BEL AND THE Dragon an apocryphal and uncanonical book. It was always rejected by the Jewish church, and is extant neither in the Hebrew, nor in the Chaldee languages; nor is there any proof that it ever was so, although the council of Trent allowed it to be part of the canonical book of Daniel, in which it stands in the Latin Vulgate. There are two Greek texts of this fragment, that of the Septuagint, and that found in Theodotion's Greek version of Daniel. The Latin and Arabic versions are from the text of Theodotion. Daniel probably, by detecting the mercenary contrivances of the idolatrous priests of Babylon, and by opening the eyes of the people to the follies of superstition, might furnish some foundation for the story; but the whole is evidently charged with fiction, though introduced with a pious intent. St. Jerom gives it no better title than, "The fable of Bel and the Dragon." Selden thinks that this history ought rather to be considered as a poem or fiction, than a true account: as to the dragon, he observes, that serpents, dracones, made a part of the hidden mysteries of the Pagan religion, as appears from Clemens Alexandrinus, Julius Firmicus, Justin Martyr, and others. See Serpent .

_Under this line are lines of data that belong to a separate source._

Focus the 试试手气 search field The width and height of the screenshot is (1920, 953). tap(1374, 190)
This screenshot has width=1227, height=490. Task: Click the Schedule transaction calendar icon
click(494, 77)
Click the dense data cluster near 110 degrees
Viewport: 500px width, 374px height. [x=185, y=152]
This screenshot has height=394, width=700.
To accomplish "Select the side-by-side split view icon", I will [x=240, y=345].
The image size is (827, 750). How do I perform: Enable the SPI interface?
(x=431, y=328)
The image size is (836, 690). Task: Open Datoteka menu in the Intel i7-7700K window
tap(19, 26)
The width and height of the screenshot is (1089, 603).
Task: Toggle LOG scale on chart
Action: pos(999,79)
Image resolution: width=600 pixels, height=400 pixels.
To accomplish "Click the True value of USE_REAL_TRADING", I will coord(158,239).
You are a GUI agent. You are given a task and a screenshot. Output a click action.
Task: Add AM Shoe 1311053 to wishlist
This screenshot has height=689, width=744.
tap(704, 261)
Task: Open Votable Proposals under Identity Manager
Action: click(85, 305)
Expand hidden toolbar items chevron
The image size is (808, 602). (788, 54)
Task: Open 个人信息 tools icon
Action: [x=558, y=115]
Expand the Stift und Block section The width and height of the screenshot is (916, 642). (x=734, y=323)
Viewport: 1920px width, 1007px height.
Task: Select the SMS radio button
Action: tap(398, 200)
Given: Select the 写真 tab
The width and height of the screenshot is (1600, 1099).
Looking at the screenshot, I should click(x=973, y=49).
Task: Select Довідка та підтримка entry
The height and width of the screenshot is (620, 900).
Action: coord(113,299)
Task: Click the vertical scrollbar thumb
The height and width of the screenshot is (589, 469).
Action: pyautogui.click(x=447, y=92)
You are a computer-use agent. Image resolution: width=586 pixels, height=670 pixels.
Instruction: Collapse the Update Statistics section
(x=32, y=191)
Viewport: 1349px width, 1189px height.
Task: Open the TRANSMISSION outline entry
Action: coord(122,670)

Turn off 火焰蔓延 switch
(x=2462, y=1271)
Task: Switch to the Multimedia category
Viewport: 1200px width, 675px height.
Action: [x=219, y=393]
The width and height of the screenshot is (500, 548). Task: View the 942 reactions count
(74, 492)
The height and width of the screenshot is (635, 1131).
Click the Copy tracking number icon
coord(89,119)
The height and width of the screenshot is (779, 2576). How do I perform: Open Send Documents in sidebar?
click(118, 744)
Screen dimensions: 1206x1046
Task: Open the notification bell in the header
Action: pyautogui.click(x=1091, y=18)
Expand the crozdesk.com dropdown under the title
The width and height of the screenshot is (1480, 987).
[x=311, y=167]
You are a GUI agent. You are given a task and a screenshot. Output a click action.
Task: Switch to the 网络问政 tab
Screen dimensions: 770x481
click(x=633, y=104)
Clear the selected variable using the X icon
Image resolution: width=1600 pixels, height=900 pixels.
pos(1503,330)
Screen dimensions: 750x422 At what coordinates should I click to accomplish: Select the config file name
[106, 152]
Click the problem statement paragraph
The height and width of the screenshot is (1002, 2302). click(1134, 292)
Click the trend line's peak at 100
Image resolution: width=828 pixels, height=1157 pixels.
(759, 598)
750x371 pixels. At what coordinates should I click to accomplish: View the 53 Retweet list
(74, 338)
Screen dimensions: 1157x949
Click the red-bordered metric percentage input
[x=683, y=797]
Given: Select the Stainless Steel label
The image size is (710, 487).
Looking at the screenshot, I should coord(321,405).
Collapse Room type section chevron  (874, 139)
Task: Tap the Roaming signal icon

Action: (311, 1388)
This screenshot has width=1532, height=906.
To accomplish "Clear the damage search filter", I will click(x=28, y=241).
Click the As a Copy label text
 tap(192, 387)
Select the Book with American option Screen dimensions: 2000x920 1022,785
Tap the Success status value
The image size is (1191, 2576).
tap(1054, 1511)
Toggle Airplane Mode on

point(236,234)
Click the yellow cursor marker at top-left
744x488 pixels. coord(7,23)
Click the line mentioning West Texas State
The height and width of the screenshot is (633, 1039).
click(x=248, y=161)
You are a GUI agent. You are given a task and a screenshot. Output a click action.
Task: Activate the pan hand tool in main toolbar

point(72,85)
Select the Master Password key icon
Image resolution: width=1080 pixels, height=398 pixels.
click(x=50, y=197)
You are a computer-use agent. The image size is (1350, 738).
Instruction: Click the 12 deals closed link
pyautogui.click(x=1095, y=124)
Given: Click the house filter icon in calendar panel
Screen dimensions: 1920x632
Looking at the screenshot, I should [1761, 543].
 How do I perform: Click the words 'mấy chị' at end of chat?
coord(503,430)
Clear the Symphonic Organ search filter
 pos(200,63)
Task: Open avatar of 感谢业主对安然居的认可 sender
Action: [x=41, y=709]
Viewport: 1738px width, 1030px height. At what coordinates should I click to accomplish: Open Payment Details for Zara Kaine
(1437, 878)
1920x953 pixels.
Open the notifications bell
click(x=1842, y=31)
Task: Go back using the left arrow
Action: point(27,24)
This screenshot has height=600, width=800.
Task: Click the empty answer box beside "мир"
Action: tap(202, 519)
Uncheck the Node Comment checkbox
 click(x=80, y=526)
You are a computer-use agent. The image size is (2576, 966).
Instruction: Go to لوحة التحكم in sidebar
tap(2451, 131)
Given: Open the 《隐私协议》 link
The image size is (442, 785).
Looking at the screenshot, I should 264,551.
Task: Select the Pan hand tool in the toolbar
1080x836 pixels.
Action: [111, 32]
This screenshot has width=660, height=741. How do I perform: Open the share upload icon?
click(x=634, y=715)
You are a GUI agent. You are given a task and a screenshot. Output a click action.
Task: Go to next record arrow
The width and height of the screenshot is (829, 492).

Hastings' Dictionary of the Bible [2]

BEL , originally one of the Bab. [Note: Babylonian.] triad, but synonym, in OT and Apocr. [Note: Apocrypha, Apocryphal.] with Merodach, ‘the younger Bel,’ the tutelary god of Babylon (  Jeremiah 50:2;   Jeremiah 51:44 ,   Isaiah 46:1 , Bar 6:41 ). See also Baal, Assyria and Babylonia. ‘Bel and the Dragon’ (in art. Apocrypha, § 7).

Webster's Dictionary [3]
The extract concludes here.